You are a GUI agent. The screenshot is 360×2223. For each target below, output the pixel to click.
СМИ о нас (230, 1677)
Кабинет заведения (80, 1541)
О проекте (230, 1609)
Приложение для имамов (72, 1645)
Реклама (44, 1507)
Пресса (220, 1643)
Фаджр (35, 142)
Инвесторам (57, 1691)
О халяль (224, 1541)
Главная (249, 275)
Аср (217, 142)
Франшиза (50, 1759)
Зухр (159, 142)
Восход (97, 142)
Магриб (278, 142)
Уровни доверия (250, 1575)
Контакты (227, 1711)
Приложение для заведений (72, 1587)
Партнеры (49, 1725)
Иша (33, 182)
════════════════
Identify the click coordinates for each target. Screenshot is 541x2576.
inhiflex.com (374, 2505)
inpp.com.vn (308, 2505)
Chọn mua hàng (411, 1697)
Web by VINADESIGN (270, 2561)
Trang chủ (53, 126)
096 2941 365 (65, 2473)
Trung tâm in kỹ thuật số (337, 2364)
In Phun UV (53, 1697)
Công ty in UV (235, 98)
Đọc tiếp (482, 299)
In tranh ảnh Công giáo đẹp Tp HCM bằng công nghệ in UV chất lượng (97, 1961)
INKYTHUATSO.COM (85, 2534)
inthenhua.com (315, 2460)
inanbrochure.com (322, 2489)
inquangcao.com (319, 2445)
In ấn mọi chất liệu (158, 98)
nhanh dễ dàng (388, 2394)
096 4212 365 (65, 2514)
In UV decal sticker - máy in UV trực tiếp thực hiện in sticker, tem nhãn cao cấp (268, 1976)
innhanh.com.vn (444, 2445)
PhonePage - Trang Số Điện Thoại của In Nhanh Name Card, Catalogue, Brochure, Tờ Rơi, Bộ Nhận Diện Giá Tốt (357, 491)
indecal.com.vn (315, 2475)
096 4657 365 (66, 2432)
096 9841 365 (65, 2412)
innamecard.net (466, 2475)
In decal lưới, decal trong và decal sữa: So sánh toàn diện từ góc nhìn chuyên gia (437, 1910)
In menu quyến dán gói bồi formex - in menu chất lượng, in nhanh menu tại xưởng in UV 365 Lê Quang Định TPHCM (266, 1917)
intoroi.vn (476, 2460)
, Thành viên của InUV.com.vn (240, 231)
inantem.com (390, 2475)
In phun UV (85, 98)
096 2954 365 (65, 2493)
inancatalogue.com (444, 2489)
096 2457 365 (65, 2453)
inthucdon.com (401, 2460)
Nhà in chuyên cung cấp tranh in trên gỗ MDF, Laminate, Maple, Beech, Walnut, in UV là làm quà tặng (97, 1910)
════════════════
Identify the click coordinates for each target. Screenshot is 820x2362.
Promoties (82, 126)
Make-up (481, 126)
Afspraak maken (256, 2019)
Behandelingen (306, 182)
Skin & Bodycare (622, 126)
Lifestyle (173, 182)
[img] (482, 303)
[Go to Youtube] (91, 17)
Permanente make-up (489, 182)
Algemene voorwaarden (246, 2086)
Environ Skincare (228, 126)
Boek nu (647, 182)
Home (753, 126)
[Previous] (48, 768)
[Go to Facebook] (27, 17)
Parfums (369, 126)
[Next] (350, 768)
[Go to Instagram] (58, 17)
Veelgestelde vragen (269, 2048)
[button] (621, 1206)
════════════════
YOUR OBJECTIVE — Using the listing above, return word for word each line from the one that has "You are a GUI" through the one that has "Иша (33, 182)", and no line outside that range.

SOLUTION TO THE EXERCISE —
You are a GUI agent. The screenshot is 360×2223. For each target below, output the pixel to click.
СМИ о нас (230, 1677)
Кабинет заведения (80, 1541)
О проекте (230, 1609)
Приложение для имамов (72, 1645)
Реклама (44, 1507)
Пресса (220, 1643)
Фаджр (35, 142)
Инвесторам (57, 1691)
О халяль (224, 1541)
Главная (249, 275)
Аср (217, 142)
Франшиза (50, 1759)
Зухр (159, 142)
Восход (97, 142)
Магриб (278, 142)
Уровни доверия (250, 1575)
Контакты (227, 1711)
Приложение для заведений (72, 1587)
Партнеры (49, 1725)
Иша (33, 182)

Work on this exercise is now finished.